### Tasks and exercises
a – In the excerpt on halo gas spin, how many simulations did Stewart et al. (2011b) and Stewart et al. (2013) study?
b – Check each statement against the excerpt on halo gas spin and answer yes or no, quoting the words of the excerpt that decide it. (i) The red curves in Figure 2 are best fit lognormal fits. (ii) Stewart et al. ran their simulations with the SPH code Gasoline. (iii) Hot mode accretion is described as typically more filamentary than cold mode accretion.
c – Carry on the excerpt on halo gas spin with the text that would follow its final sentence.

Figure 2. Modified version of Figure 6 from Danovich et al. (2015), showing distributions of halo spin parameters (for material in the halo but not the central 0.1Rvir) in dark matter (left), cold gas (middle) and hot gas (right) from 29 high resolution cosmological hydrodynamic “zoom–in” simulations between z = 4−1.5. Red curves represent best fit lognormal fits to the data. The mean spin parameter of each best fit curve (µ = ⟨λ⟩) is given for each component, demonstrating that cold halo gas, ⟨λcold⟩ = 0.110, has significantly higher specific angular momentum than the dark matter in the same region: ⟨λdm⟩ = 0.043. This fundamental result is in close agreement with a number of other studies (Stewart et al., 2011b, Pichon et al., 2011, Kimm et al., 2011, Stewart et al., 2013, Stewart et al., 2016), which implement a variety of simulation codes and feedback implementations to study the spin of cold halo gas compared to that of the dark matter halo.

Stewart et al. (2011b), Stewart et al. (2013) studied 4 high–resolution cosmological hydrodynamic simulations of roughly Milky Way size halos run to z = 0 (using the smooth particle hydrodynamics (SPH) code Gasoline, Wadsley et. al, 2004), ith particular emphasis on the distinction between “cold mode” gas accretion (which is typically more filamentary and thus anisotropic) versus “hot–mode” gas accretion (typically more isotropic). They found that cold mode gas in galaxy halos contains significantly higher specific angular momentum than the dark matter, λ_cold ∼ 4 λ_DM, and also has noticeably higher spin than the hot mode accretion, λ_cold ∼ 2 λ_hot (also see Figure 2). As a preliminary look at origin of this discrepancy, they compared the spin of recently accreted isotropic versus anisotropic dark matter and found a qualitatively similar distinction.

### Listed entries
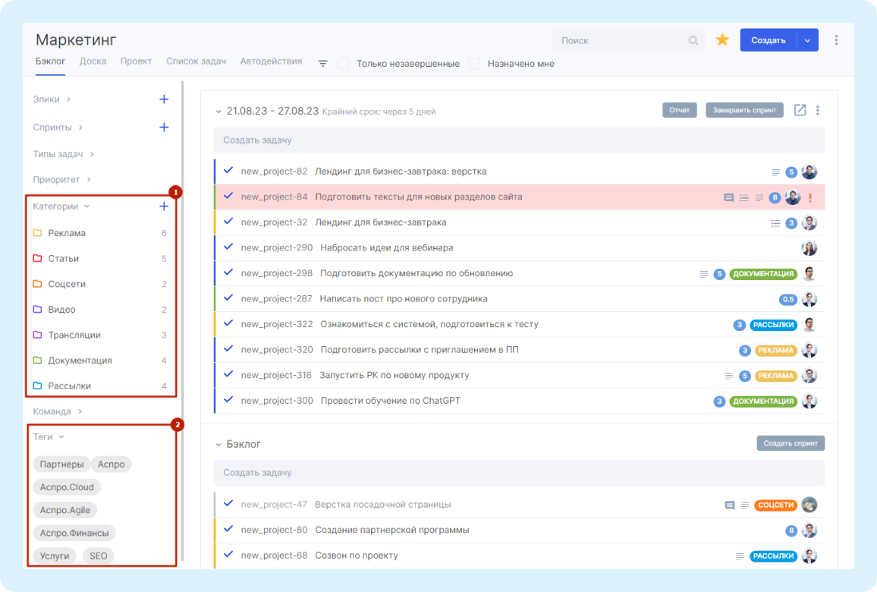This screenshot has width=877, height=592.
Task: Switch to the Доска tab
Action: point(93,61)
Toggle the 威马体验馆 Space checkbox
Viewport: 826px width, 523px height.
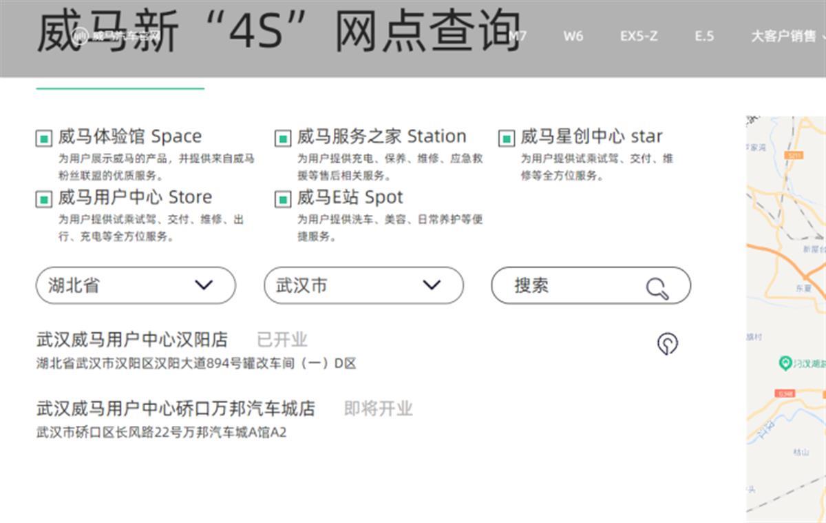43,139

### Answers to the exercise
a – They studied 4 high-resolution cosmological hydrodynamic simulations of roughly Milky Way size halos.

b –
(i) Yes: "Red curves represent best fit lognormal fits to the data."
(ii) Yes: "using the smooth particle hydrodynamics (SPH) code Gasoline"
(iii) No: "“cold mode” gas accretion (which is typically more filamentary and thus anisotropic) versus “hot–mode” gas accretion (typically more isotropic)"

c –
They also found that fresh accretion (both gas and dark matter) contained ∼ 2 times higher angular momentum than the entire halo, with λ ∼ 0.1 (rather than the canonical λ ≃ 0.04 for the entire halo). Furthermore, even at accretion to the virial radius, cold gas enters the halo with ∼ 70% more specific angular momentum than dark matter, and has a relatively short sinking time from the virial radius to the galactic disk (only ∼ 1−2 halo dynamical times). They argue that this combination naturally explains the high angular momentum nature of cold halo gas, compared to dark matter: dark matter in galactic halos represents a cumulative process of past accretion, while cold gas currently in a galactic halo both entered the halo with higher specific angular momentum than dark matter, and also represents recent accretion rather than a cumulative sum of all past accretion. As a result of the coherent high nature of this cold inflow, they also reported the formation of transient “cold flow disk” structures in their simulations: massive extended planar structures of inflowing cold halo gas (not rotationally supported) that are often warped with respect to the central galaxy — aligned instead with the angular momentum of the inflowing cold filamentary gas.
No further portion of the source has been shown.